Filene Planning Additional Analysis Of Growth-Drivers

Look for more analysis of the drivers of growth at credit unions and what it means from The Filene Research Institute's

Filene's most recent study, "Asset Growth at Credit Unions: Growth in Membership Versus Assets Per Member" (The Credit Union Journal, March 8), has led the Institute to tackle other aspects of credit union membership that may prove of particular interest to lawmakers.

"If you really want to grow, you must attract new members, but that doesn't mean you shouldn't spend time trying to get a greater share of your member's wallet, and in fact, that is something we will want to revisit in providing information to members of Congress," said Bob Hoel, executive director of The Filene Research Institute. "In the past, we've always shown them information in terms of credit union members versus non-members, but the fact is, most members also do business with a bank. In fact, most upscale members are more likely to have more money at the bank than in their credit unions, even though they love their credit unions."

And that will be at the heart of the matter of another study on which Filene is currently working: why do credit union members who love their credit unions, particularly upscale members, have more of their money at their banks?

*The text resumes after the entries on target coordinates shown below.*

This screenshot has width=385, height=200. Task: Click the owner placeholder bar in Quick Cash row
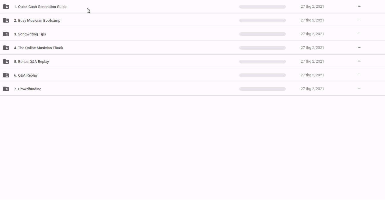(x=262, y=7)
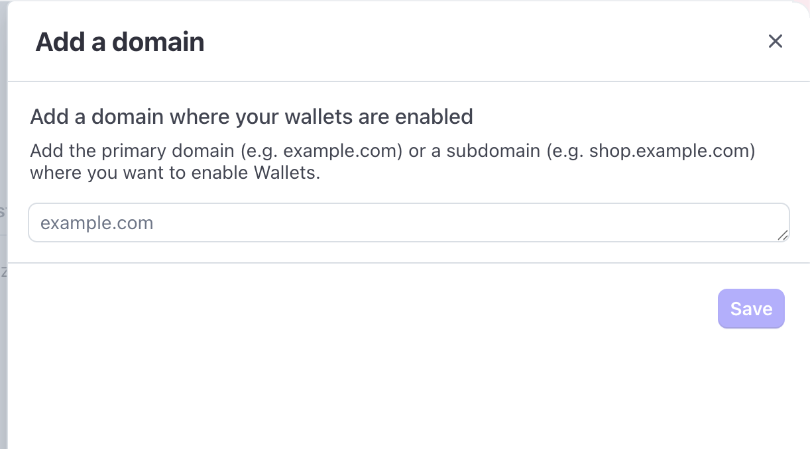
Task: Click the heading about wallet-enabled domains
Action: click(251, 117)
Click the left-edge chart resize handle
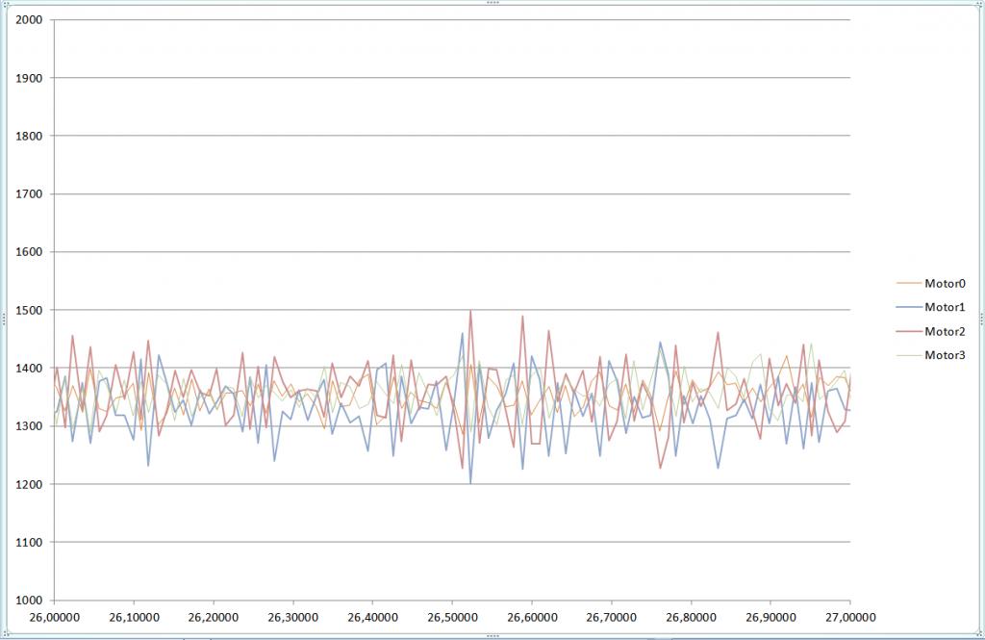This screenshot has height=640, width=985. (x=3, y=319)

"One reason is that we don't do terribly well with the senior market, and seniors tend to be your higher-asset members," Hoel related. "Credit unions tend to build branches closer to where people work, not where they live. When a person retires, they may not be near a credit union branch anymore. Banks are very savvy at reaching out seniors. They have special packages for seniors, they offer special services, like delivering documents to seniors and appointing people to take care of seniors who are big savers. Credit unions tend to treat everyone the same. Seniors relate very strongly to service and being treated as an individual."

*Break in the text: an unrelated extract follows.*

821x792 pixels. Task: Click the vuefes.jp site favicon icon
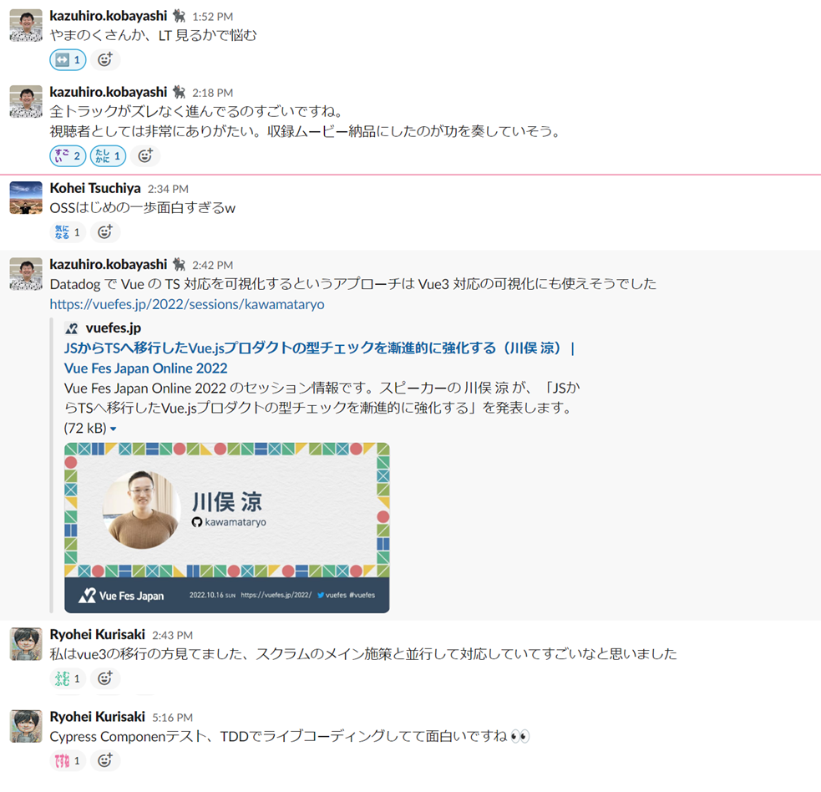click(72, 328)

Hoel said his own elderly father is the perfect example. "My father loves his community bank," he noted. "There's a lady there who knows him, and she'll take care of him whenever he needs anything. The banks have made a point of having people who relate very well to seniors."

As the Baby Boomers age, serving seniors will be a huge opportunity for credit unions, Hoel said, but only if credit unions are ready to rethink how they work with their members. "Our future is departing from marketing to the average member and providing services for the average member," he advised. "We need to advertise differently to different segments, and we need to have different services for different segments."